• Task directions
Please copy every line of the data in which the string "label" appears.

── Material for the task ──

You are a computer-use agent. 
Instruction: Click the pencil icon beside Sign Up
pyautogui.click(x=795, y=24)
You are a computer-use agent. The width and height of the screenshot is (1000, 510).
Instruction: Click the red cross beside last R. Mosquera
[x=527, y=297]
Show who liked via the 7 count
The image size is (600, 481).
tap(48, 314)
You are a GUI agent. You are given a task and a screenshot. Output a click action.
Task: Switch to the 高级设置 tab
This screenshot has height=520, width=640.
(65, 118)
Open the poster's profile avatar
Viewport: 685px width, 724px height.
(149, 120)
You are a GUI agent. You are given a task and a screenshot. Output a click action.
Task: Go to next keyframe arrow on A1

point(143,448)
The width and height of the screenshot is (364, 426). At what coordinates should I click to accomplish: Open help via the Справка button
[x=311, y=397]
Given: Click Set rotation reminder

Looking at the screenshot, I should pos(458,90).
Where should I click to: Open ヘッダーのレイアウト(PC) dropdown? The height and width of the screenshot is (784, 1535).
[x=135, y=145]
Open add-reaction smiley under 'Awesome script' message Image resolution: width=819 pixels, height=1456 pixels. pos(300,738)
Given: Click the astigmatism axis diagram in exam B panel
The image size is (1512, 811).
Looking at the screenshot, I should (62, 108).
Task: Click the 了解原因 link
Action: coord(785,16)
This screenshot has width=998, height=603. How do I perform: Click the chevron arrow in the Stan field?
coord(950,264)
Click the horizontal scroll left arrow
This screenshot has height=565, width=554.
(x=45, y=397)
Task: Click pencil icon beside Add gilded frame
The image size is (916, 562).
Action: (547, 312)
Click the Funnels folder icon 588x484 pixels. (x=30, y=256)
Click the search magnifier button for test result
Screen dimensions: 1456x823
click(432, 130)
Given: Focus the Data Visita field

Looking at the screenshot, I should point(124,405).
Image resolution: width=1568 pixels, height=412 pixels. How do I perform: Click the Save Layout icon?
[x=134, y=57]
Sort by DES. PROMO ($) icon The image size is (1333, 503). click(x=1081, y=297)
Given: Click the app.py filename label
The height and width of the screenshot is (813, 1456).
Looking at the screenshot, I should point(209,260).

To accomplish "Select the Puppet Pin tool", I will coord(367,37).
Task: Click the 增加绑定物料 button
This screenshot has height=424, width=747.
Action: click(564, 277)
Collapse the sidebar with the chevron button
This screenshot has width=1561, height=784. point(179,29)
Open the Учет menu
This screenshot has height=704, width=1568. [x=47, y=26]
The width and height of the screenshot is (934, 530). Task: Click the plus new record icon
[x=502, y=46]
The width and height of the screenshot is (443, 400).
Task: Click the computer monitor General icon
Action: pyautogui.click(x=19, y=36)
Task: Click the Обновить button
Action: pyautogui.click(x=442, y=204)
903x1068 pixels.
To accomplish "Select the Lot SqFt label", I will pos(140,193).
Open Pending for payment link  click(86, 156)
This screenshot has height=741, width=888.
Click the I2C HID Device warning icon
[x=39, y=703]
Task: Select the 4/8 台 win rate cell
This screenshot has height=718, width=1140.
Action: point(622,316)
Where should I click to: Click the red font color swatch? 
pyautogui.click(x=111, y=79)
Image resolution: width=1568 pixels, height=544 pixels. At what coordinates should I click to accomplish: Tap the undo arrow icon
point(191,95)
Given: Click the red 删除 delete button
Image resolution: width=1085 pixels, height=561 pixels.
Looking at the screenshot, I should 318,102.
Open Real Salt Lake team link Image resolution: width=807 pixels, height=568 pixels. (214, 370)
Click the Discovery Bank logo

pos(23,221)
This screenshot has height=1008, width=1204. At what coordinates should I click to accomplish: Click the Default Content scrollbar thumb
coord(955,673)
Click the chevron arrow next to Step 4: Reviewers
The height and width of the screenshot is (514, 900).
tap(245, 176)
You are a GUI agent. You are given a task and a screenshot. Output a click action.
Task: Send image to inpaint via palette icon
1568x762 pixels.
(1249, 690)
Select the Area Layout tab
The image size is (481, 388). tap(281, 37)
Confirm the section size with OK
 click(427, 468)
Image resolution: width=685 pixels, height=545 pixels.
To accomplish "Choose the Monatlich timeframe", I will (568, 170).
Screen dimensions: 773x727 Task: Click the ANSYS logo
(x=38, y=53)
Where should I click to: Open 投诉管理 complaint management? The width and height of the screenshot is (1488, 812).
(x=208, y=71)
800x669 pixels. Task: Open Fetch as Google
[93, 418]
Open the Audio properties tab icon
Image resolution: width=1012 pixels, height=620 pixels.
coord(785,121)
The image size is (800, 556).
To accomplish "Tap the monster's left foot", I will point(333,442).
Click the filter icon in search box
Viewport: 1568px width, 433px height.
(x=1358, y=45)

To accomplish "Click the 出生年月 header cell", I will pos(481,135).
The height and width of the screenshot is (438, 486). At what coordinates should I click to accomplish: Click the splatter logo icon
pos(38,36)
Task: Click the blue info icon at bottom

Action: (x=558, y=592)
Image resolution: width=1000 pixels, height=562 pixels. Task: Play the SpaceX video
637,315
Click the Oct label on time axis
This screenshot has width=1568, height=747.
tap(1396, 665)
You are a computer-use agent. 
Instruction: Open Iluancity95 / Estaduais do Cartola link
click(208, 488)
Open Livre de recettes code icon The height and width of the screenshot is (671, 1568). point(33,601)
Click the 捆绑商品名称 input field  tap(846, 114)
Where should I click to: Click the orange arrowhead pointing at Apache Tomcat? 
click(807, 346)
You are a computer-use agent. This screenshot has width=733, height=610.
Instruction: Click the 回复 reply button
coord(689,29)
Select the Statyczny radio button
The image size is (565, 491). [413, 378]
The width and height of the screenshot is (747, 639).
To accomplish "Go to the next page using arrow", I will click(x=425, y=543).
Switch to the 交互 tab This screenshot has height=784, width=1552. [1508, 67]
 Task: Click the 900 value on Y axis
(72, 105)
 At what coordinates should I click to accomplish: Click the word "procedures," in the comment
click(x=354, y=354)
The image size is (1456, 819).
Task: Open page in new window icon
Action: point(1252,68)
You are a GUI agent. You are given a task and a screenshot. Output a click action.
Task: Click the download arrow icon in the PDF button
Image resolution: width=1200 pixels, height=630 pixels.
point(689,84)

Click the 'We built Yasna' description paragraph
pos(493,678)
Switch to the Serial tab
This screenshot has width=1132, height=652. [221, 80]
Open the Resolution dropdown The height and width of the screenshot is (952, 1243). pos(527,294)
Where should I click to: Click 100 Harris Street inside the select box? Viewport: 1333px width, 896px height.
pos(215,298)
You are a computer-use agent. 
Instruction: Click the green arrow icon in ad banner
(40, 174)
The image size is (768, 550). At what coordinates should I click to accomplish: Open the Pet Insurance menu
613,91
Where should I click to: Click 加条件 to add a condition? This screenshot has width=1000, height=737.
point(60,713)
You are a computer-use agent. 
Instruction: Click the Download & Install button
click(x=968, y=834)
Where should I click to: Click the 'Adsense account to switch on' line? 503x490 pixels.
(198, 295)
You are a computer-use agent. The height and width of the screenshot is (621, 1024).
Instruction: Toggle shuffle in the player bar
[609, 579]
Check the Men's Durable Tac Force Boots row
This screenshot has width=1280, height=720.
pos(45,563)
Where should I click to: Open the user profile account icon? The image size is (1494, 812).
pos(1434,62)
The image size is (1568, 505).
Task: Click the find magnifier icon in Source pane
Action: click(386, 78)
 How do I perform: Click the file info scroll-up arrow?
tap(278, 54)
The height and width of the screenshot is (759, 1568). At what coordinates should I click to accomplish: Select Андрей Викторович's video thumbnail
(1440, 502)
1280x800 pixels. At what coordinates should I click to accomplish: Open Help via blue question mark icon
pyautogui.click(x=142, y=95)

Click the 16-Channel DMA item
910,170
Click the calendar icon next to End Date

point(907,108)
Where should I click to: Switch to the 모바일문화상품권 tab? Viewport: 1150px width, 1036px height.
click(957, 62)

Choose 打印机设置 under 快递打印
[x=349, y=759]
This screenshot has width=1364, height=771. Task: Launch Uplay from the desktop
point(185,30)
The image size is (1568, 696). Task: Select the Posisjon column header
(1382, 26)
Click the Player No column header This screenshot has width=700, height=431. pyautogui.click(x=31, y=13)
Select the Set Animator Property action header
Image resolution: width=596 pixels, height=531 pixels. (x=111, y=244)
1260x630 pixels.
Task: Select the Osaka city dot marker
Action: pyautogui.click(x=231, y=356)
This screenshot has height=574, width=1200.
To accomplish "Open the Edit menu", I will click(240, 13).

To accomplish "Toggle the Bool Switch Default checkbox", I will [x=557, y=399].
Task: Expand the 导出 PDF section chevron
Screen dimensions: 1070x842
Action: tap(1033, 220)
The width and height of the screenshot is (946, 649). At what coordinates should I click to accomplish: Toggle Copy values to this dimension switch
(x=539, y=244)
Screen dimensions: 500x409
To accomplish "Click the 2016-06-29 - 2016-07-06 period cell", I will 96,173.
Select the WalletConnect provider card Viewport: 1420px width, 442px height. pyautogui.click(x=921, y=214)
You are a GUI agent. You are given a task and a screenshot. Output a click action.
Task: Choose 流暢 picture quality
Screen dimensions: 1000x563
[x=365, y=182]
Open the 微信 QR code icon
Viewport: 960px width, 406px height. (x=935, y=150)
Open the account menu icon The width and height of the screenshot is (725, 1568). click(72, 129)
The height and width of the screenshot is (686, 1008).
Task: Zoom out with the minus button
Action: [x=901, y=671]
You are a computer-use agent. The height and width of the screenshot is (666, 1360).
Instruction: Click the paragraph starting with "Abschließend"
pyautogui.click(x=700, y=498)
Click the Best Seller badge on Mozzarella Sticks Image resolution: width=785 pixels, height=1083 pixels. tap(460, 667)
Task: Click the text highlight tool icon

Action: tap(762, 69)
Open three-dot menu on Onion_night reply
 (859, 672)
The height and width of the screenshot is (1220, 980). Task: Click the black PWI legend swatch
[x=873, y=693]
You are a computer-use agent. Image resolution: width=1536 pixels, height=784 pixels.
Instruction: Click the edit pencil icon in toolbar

───

• Result
Given: Click the app.py filename label
To accomplish "Select the Lot SqFt label", I will pos(140,193).
Click the Oct label on time axis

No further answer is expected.